The problem is that context takes time, while the narrative is immediate. In an informational ecosystem that rewards speed and simplification, the isolated data becomes a narrative weapon, capable of guiding collective judgment before a thorough evaluation is possible.

The target is not reality, but perception
In this scenario, it is not about establishing what is true, but what is perceived as such. It is a crucial distinction because perception drives consensus, trust in institutions, the credibility of expertise, and, by reflection, political and strategic choices.
A famous phrase effectively summarizes it: “in times of universal deceit, telling the truth is a revolutionary act.” But in the contemporary informational environment, this is no longer enough: the truth must also manage to be heard, emerge from the noise, and navigate through fragmented communication, often dominated by simplifications and emotional reactions.
The phenomenon is not new. Hannah Arendt, one of the most influential philosophers and political theorists of the twentieth century, observed while analyzing the totalitarianisms of the twentieth century that the effectiveness of propaganda did not lie so much in the lie itself, but in making the distinction between true and false irrelevant. When everything appears debatable, reality loses authority and truth ceases to be a shared reference.
Umberto Eco, on the occasion of receiving an honorary degree from the University of Turin in 2015, described a similar dynamic, drawing attention to the disappearance of filters between competence and visibility in the public space. Not ignorance itself, but its indiscriminate amplification contributes to an informational context where noise prevails over knowledge, reinforcing the effects of cognitive warfare.

When perception becomes an operational factor
According to NATO's framework, the starting point is the Information Environment, understood as the entirety of information, actors, individuals, organizations, and systems that produce, receive, and disseminate it, as well as the physical, virtual, and cognitive spaces in which these interactions occur, as defined in the allied doctrine on Information Operations (AJP-3.10).
In this framework, Strategic Communications (StratCom) does not coincide with “communication” in the media sense, but represents an integrated approach aimed at ensuring coherence and alignment between narratives, messages, and actions, fully integrating them into the planning process and effect evaluation, in line with NATO's approach to strategic communication and the “effects-based approach.”
Information Operations (Info Ops) instead operate as a staff function, ensuring the coordination and synchronization of informational activities in support of the commander's objectives, within the Information Environment, as provided by AJP-3.10.1.
It is in this context that the cognitive dimension assumes a decisive role: not because it replaces action in traditional domains, but because it directly influences the outcomes, as highlighted by the most recent debate developed in the Strategic Communications NATO-affiliated field, which emphasizes the relationship between perception, legitimacy, and the production of effects in the long term (Defence Strategic Communications, Vol. 16, Autumn 2025).

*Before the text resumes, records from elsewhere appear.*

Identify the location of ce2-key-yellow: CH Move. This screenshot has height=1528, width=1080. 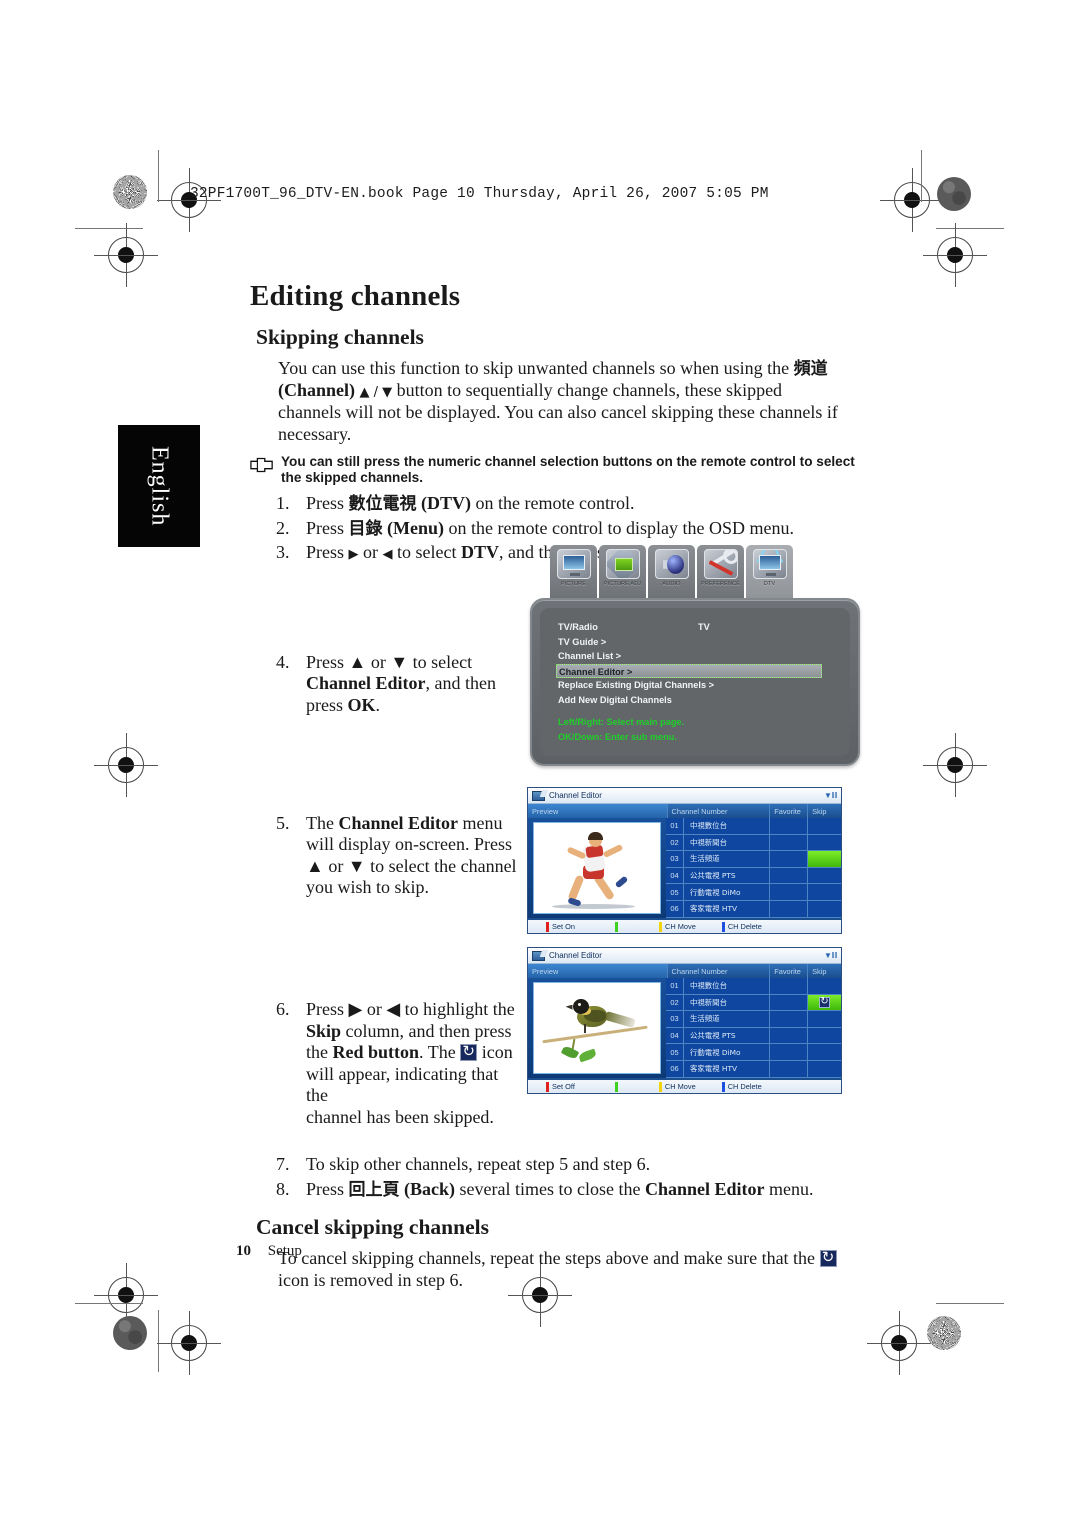
(677, 1086).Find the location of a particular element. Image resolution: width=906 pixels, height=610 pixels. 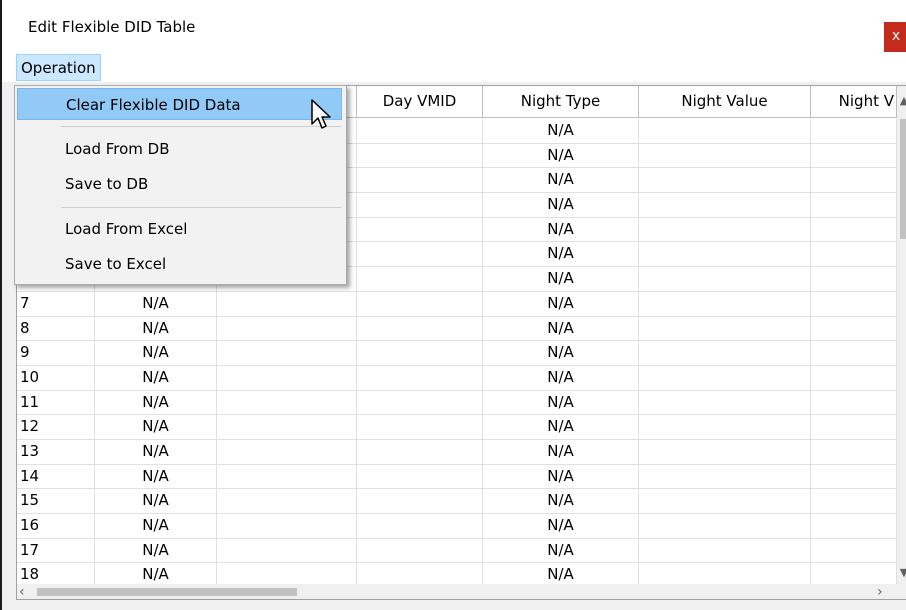

column-header-day-vmid: Day VMID is located at coordinates (420, 102).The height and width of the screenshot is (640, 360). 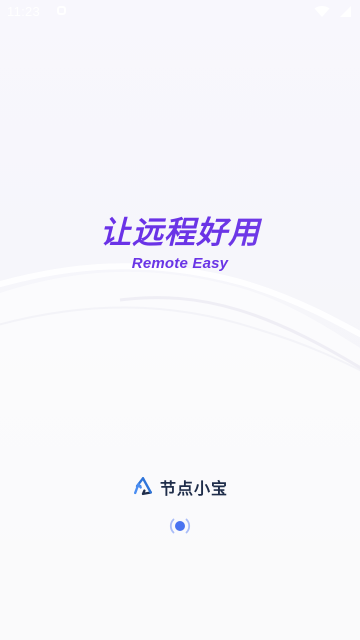 What do you see at coordinates (180, 233) in the screenshot?
I see `slogan-headline: 让远程好用` at bounding box center [180, 233].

A structurally asymmetric "domain"
Cognitive warfare is by nature asymmetric. Those who simplify enjoy an immediate advantage; those who verify are slower; those who explain lose attention; those who shout gain visibility.
Defending oneself requires a constant effort of mental discipline, critical spirit, and the ability to accept complexity.
Essential qualities in the military field, but little rewarded in the attention economy.
Action in this scenario does not produce visible rubble, but erosion. It erodes trust in facts, the distinction between opinion and data, the collective ability to evaluate reality rationally. When a hoax becomes “truth” by inertia, it no longer needs to be defended: it self-sustains, circulates, and normalizes.
At that point, the battle is no longer fought on the information plane, but on the much more fragile one of collective perception.